Unfortunately, there is no indication in the budget targeting the production of nutritious food. All the investment is on selected supposed import substitution crops. There is limited attention on nutritious crops such as bambara beans, farafara potatoes, groundnuts, cowpea, local vegetables and fruits which contain high levels of iodine. Other nutritious products such as domestic livestock were all ignored in the budget. This is likely to worsen the nutritional state of poor and vulnerable groups in rural areas.

INVASION OF FALL ARMY WORMS

The invasion of the Fall Army worms in the last planting season caused havoc to major farms in the country affecting 137,479 hectares though 123,232 hectares were recovered. This means that a total of 14,247 hectares of farms were affected and destroyed, of which thousands of farmers were affected. Under the Akufo Addo Program for Economic Transformation (AAPET), a GH 400 million fund is to be set up de-risk the sector. There is no detail on how this fund will be used, leaving so much discretion on the managers to decide on where to direct these resources. We are not also certain if these funds will cater for compensation for farmers whose crops were destroyed by the army worms.

In addition, the budget is silent on the expenditure allocation for next year’s planting season vis-à-vis building a strategic stock of pest control mechanisms as well as intensify farmer education and increase monitoring and surveillance. Equipping Ghanaian researchers with logistics to face future outbreaks was also left out in the budget.

Lack of clarity and duplication of initiatives We expect clarity on the multiplicity of initiatives adopted by government for the agricultural sector. This brings confusion and breeds duplication resulting in ineffectiveness and we expect government to come clear on them. For example, 2017 agricultural initiatives mentioned under other programmes still come under the new 2018 Akufo Addo Program for Economic Transformation (AAPET) initiative. The same can be said about the extension support to farmers under the Nation Builders Corps (NBC). Also, how is the GH¢400 million proposed fund to de-risk the agriculture and agribusiness sector different from the Ghana Incentive-Based Risk Sharing System for Agricultural Lending (GIRSAL) proposed in 2016?
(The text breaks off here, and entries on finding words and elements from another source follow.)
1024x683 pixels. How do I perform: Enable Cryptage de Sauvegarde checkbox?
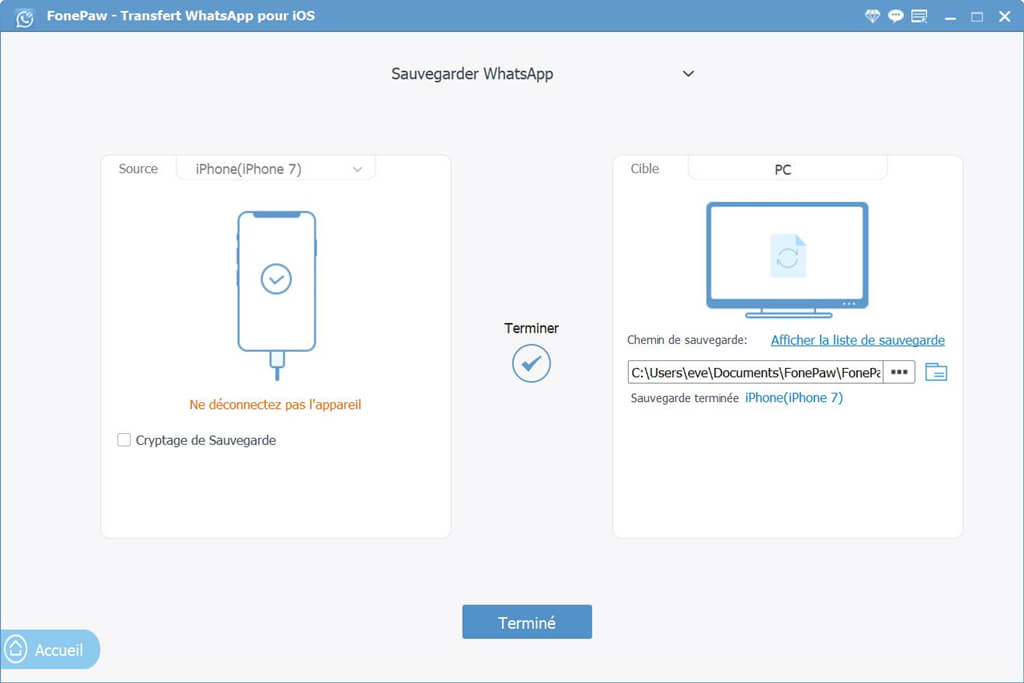coord(124,440)
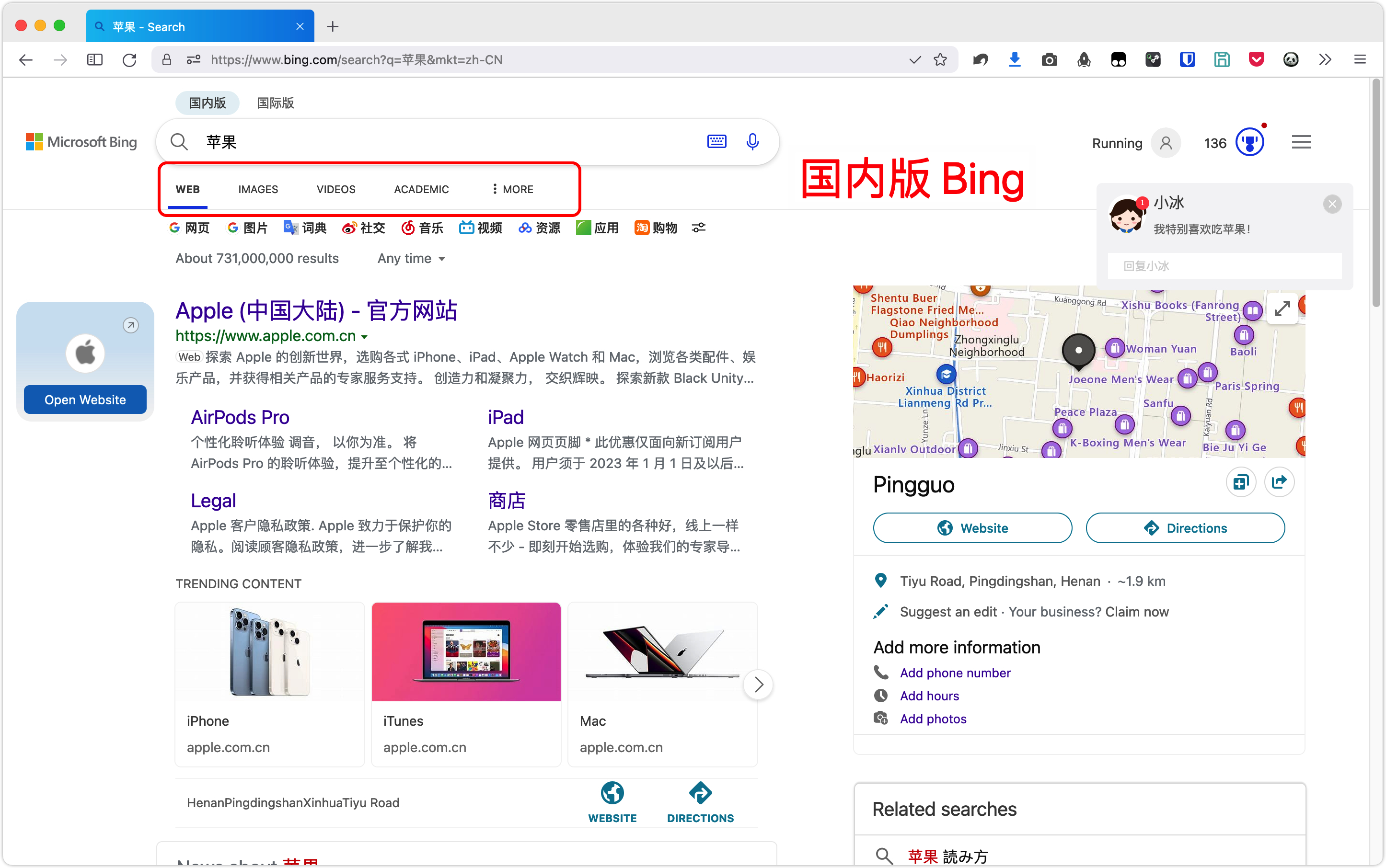This screenshot has height=868, width=1386.
Task: Switch to the ACADEMIC tab
Action: [421, 189]
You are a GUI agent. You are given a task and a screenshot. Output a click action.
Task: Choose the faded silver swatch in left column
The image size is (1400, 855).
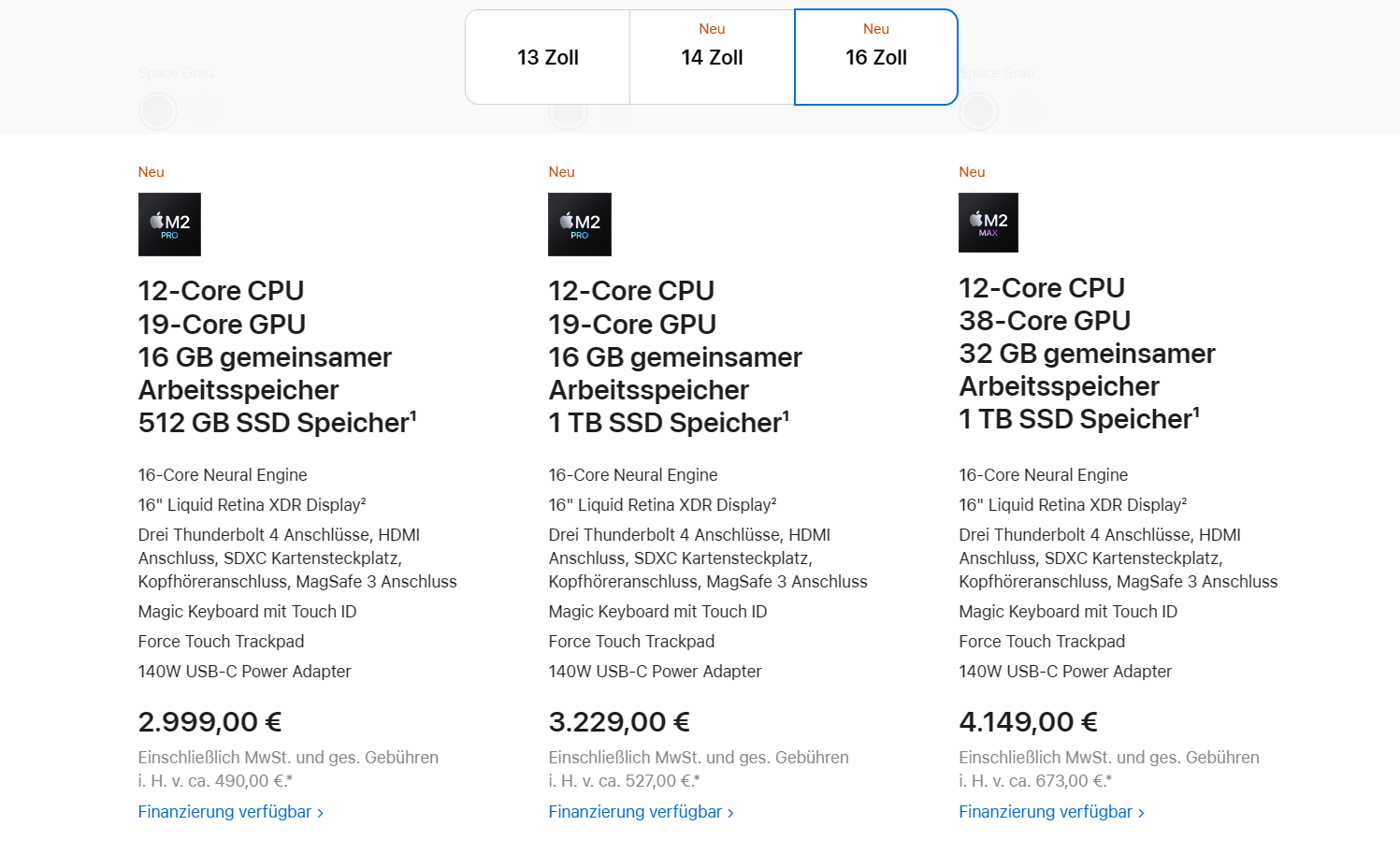(204, 111)
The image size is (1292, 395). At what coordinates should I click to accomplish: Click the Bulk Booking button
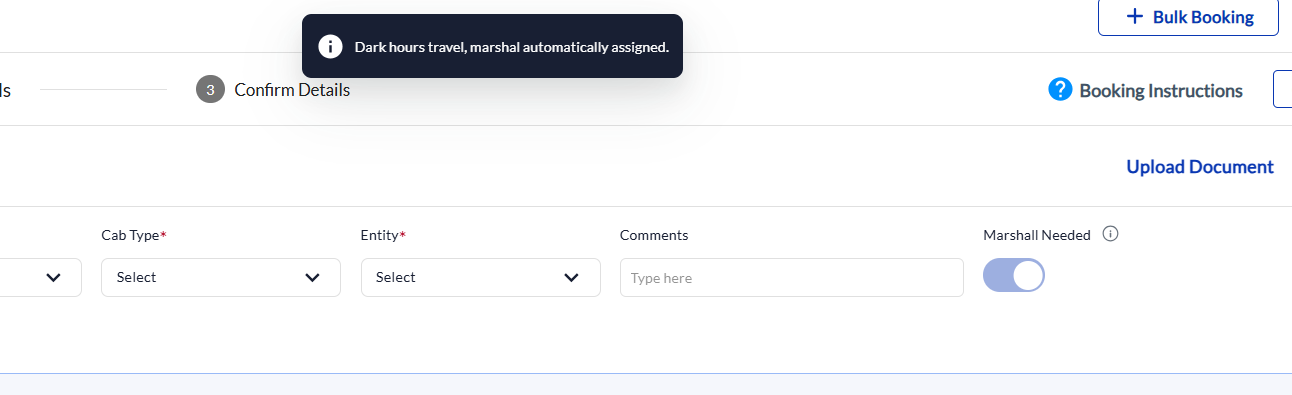[x=1188, y=17]
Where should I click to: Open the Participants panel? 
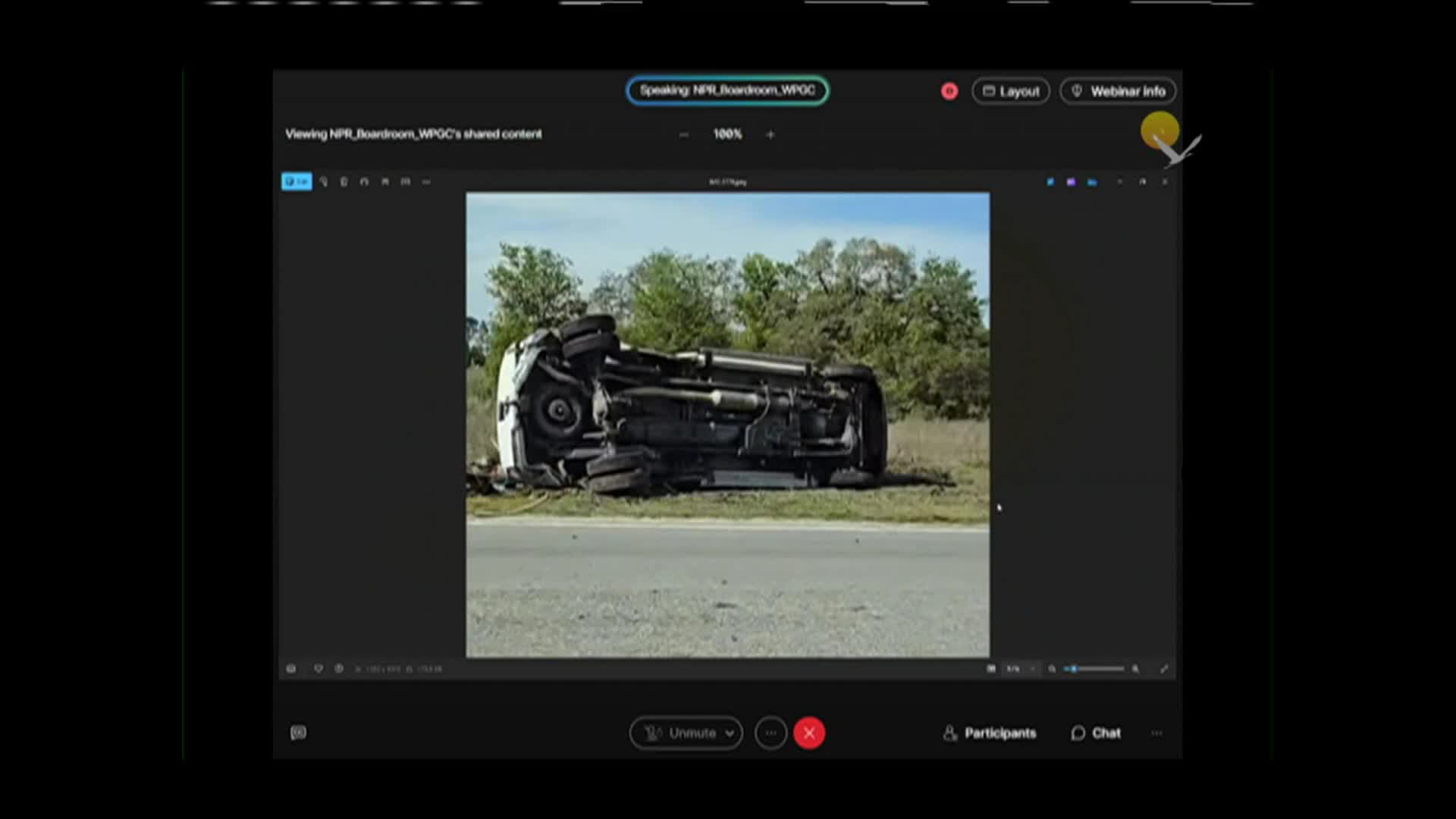990,733
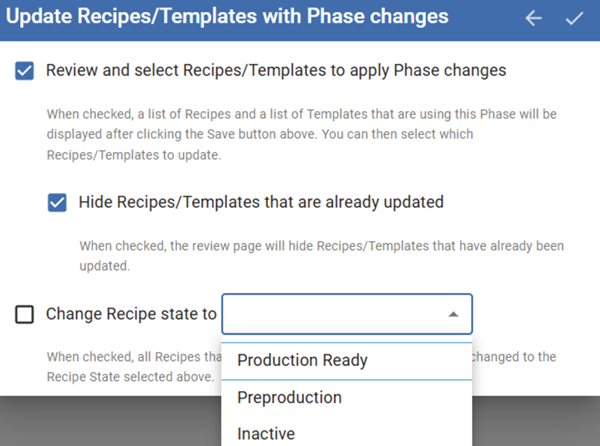Uncheck the Review and select Recipes/Templates checkbox
Screen dimensions: 600x446
click(25, 71)
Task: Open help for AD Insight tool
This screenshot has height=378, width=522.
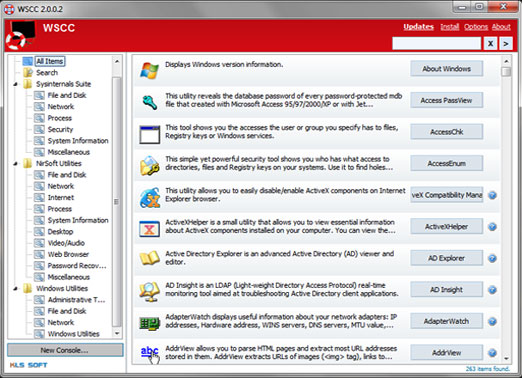Action: 492,290
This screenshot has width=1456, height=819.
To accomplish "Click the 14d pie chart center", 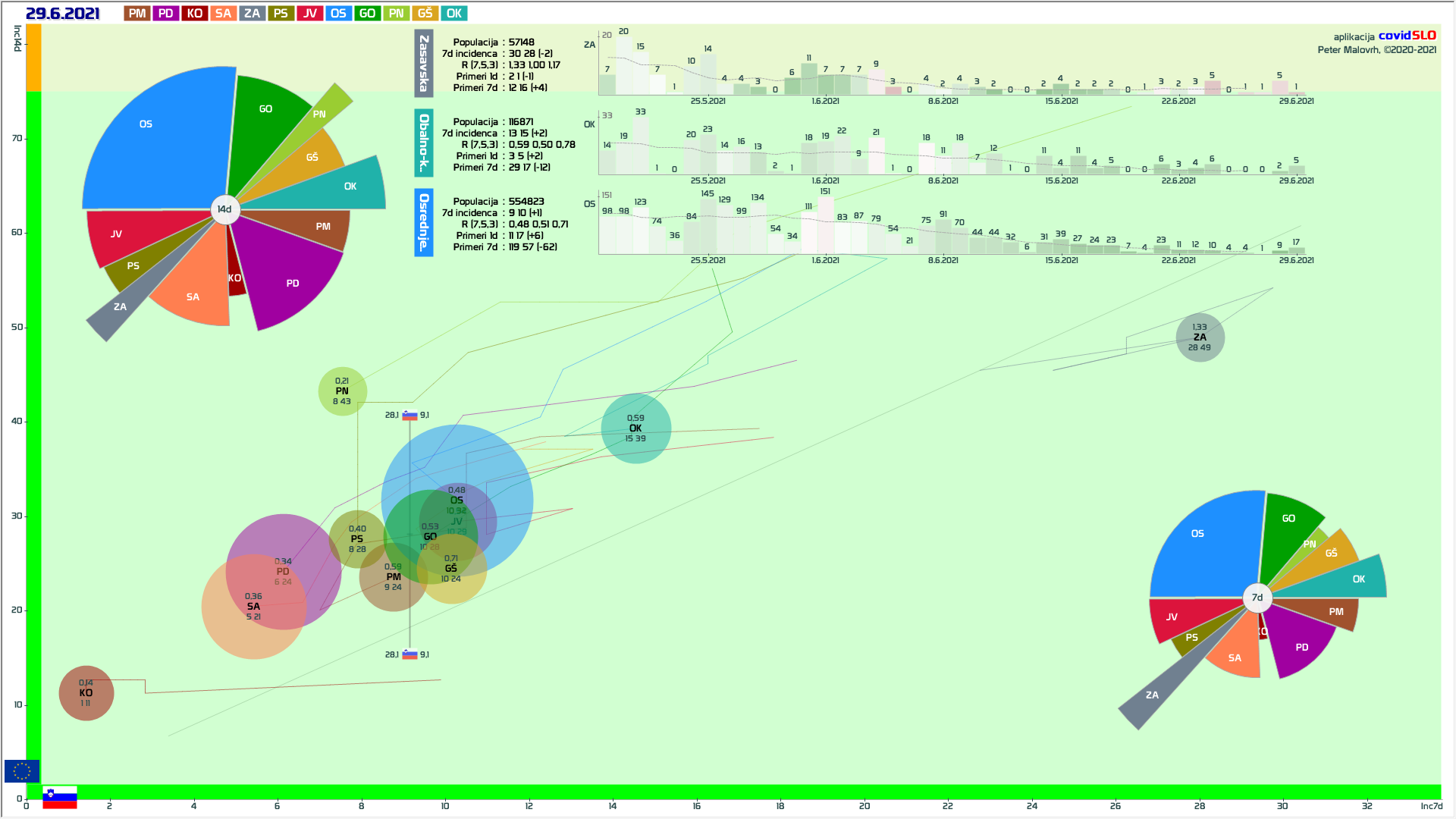I will 225,209.
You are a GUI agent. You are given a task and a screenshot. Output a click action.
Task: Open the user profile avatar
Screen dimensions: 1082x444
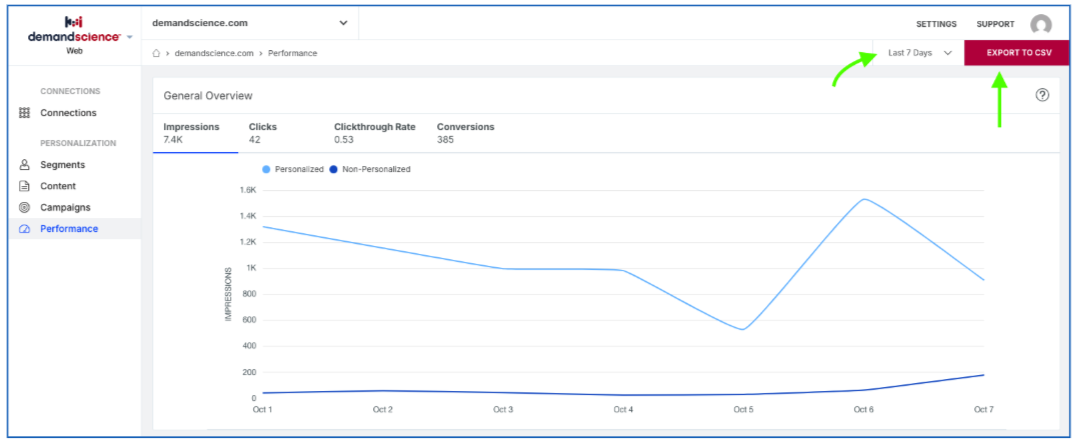coord(1041,24)
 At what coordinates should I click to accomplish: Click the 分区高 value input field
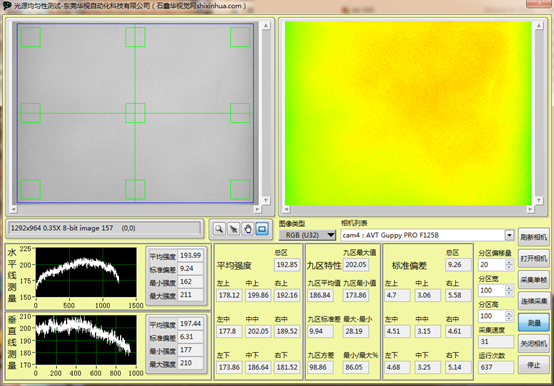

Also connected is the establishment of the fifty (50) Farmer Service Centres to enhance mechanization, increase productivity and reduce post-harvest loss. In the first instance, the budget doesn’t provide the total expenditure for this initiative, and the source and sustainability funding. This gap is likely to stall the timely implementation of these initiatives. In addition, there are existing but non-functional AMSECs and we are unaware of any plans to revitalize them, just as government is planning to do with NAFCO and others.

CONCLUSION

As Ghana struggles to achieve food security, it’s obvious that significant economic and social progress cannot be attained without marked improvement in the productivity of smallholder farmers. With ambitious initiatives for the agriculture sector outlined in the 2018 Budget Statement and Economic Policy of the Government of Ghana, it is expected that agriculture will from hence get adequate share of the total GoG budget. We also expect that relevant government agencies must conduct timely and regular assessment of implementation performance of interventions set out in the budget for the sector, whiles M&E results of development interventions must be disseminated and communicated to the citizenry to ensure accountability, improve interventions, and motivate stakeholders to action.